This method is used to determine the name of the irq backend's node in the
device tree, so that we can find its phandle (after SLOF may have modified
it from the phandle we initially gave it).

But, in the two cases the only difference between the node name is the
presence of a unit address. Searching for a node name without considering
unit address is standard practice for the device tree, and
fdt_subnode_offset() will do exactly that, making this method unecessary.

While we're there, remove the XICS_NODENAME define. The name
"interrupt-controller" is required by PAPR (and IEEE1275), and a bunch of
places assume it already.

Signed-off-by: David Gibson <david@gibson.dropbear.id.au>
Reviewed-by: Cédric Le Goater <clg@kaod.org>
Reviewed-by: Philippe Mathieu-Daudé <philmd@redhat.com>
Reviewed-by: Greg Kurz <groug@kaod.org>

spapr: Simplify spapr_qirq() handling

Currently spapr_qirq(), whic is used to find the qemu_irq for an spapr
global irq number, redirects through the SpaprIrq::qirq method. But
the array of qemu_irqs is allocated in the PAPR layer, not the
backends, and so the method implementations all return the same thing,
just differing in the preliminary checks they make.

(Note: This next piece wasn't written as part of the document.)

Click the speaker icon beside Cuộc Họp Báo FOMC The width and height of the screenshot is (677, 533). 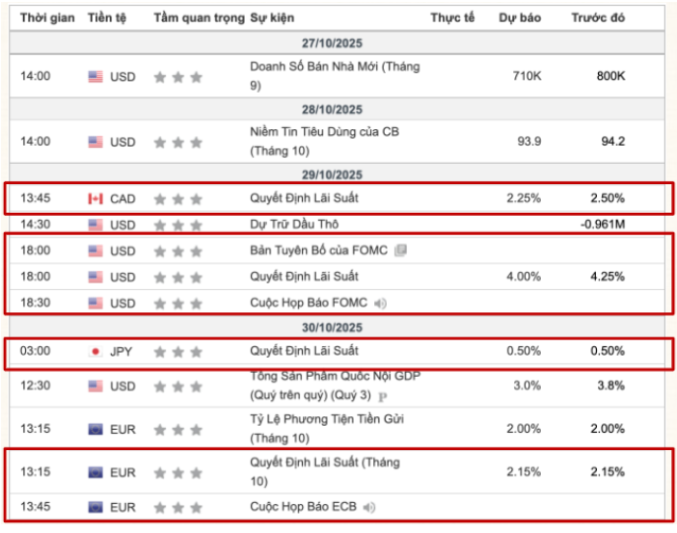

So, we can remove the method, and just implement spapr_qirq() directly,
including all the relevant checks in one place. We change all those
checks into assert()s as well, since a failure here indicates an error in
the calling code.

Signed-off-by: David Gibson <david@gibson.dropbear.id.au>
Reviewed-by: Cédric Le Goater <clg@kaod.org>
Reviewed-by: Greg Kurz <groug@kaod.org>
Reviewed-by: Philippe Mathieu-Daudé <philmd@redhat.com>

spapr: Fix indexing of XICS irqs

spapr global irq numbers are different from the source numbers on the ICS
when using XICS - they're offset by XICS_IRQ_BASE (0x1000). But
spapr_irq_set_irq_xics() was passing through the global irq number to
the ICS code unmodified.

We only got away with this because of a counteracting bug - we were
incorrectly adjusting the qemu_irq we returned for a requested global irq
number.

That approach mostly worked but is very confusing, incorrectly relies on
the way the qemu_irq array is allocated, and undermines the intention of
having the global array of qemu_irqs for spapr have a consistent meaning
regardless of irq backend.

So, fix both set_irq and qemu_irq indexing. We rename some parameters at
the same time to make it clear that they are referring to spapr global
irq numbers.

Signed-off-by: David Gibson <david@gibson.dropbear.id.au>
Reviewed-by: Cédric Le Goater <clg@kaod.org>
Reviewed-by: Greg Kurz <groug@kaod.org>

spapr: Eliminate nr_irqs parameter to SpaprIrq::init

The only reason this parameter was needed was to work around the
inconsistent meaning of nr_irqs between xics and xive. Now that we've
fixed that, we can consistently use the number directly in the SpaprIrq
configuration.

Signed-off-by: David Gibson <david@gibson.dropbear.id.au>
Reviewed-by: Cédric Le Goater <clg@kaod.org>
Reviewed-by: Greg Kurz <groug@kaod.org>

spapr: Clarify and fix handling of nr_irqs

Both the XICS and XIVE interrupt backends have a "nr-irqs" property, but
it means slightly different things.  For XICS (or, strictly, the ICS) it
indicates the number of "real" external IRQs.  Those start at XICS_IRQ_BASE
(0x1000) and don't include the special IPI vector.  For XIVE, however, it
includes the whole IRQ space, including XIVE's many IPI vectors.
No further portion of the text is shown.